Infatti Chignoli, tra il 2007 e il 2010 in periodi non continuativi, ovvero durante il periodo di custodia cautelare, sarebbe stato ospite delle patrie galere in celle più striminzite di quelle consentite. Dunque il padre degenere uscirà dalla galera come uomo libero molto prima del 2033, cioè con 3 anni e 7 mesi di anticipo. Ironia della sorte, ed è giusto evidenziarlo, la normativa è stata varata a fronte di un’ennesima condanna per l’Italia in tema di restrizioni e detenzione per i carcerati. Il Bel Paese, infatti, ha pagato a caro prezzo per il trattamento inumano riservato ai detenuti che hanno trascorso tutta o parte della pena in condizioni inumane, vale a dire in celle nelle quali lo spazio a disposizione per persona sia stato inferiore a quanto previsto dall’ordinamento penitenziario e dai regolamenti carcerari.
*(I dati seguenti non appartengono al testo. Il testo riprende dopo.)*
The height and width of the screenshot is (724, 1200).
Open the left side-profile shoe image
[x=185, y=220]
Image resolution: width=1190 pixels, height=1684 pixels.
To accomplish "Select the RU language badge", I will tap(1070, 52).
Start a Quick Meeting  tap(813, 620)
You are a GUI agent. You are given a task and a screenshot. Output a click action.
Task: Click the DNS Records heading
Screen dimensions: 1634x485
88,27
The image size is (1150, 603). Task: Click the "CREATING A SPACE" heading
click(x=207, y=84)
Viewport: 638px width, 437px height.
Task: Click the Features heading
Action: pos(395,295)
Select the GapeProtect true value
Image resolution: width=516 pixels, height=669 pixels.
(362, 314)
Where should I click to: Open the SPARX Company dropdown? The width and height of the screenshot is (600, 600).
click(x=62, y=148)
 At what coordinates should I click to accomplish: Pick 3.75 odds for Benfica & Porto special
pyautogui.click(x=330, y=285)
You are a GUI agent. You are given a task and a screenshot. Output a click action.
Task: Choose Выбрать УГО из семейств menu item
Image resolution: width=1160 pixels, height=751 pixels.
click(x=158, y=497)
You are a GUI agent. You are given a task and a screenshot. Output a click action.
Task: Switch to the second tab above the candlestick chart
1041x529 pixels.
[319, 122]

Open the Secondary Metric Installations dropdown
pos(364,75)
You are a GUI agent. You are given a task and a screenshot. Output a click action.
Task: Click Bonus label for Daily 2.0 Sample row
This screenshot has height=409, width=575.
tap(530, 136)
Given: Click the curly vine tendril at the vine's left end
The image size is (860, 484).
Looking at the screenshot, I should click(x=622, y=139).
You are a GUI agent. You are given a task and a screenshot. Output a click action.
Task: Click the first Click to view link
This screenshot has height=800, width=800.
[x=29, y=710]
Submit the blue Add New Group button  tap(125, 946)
Il carcere di Padova dove è detenuto Chignoli

Detto decreto ha introdotto il rimedio giurisdizionale di carattere risarcitorio del danno patito dalle persone detenute e internate in condizioni contrarie alla dignità e all’umanità, in violazione dell’art. 3 della Convenzione Europea dei diritti dell’Uomo. In pratica laddove il trattamento in condizioni disumane si sia protratto oltre i 15 giorni esistono due possibilità di risarcimento: la diminuzione di un giorno di carcere per ogni 10 giorni sofferti in condizioni disumane oppure il rimborso al detenuto di 8 euro per ogni giorno di carcerazione non conforme ai dettami della dignità e dell’umanità. Adalberto Chignoli ha scelto la prima soluzione.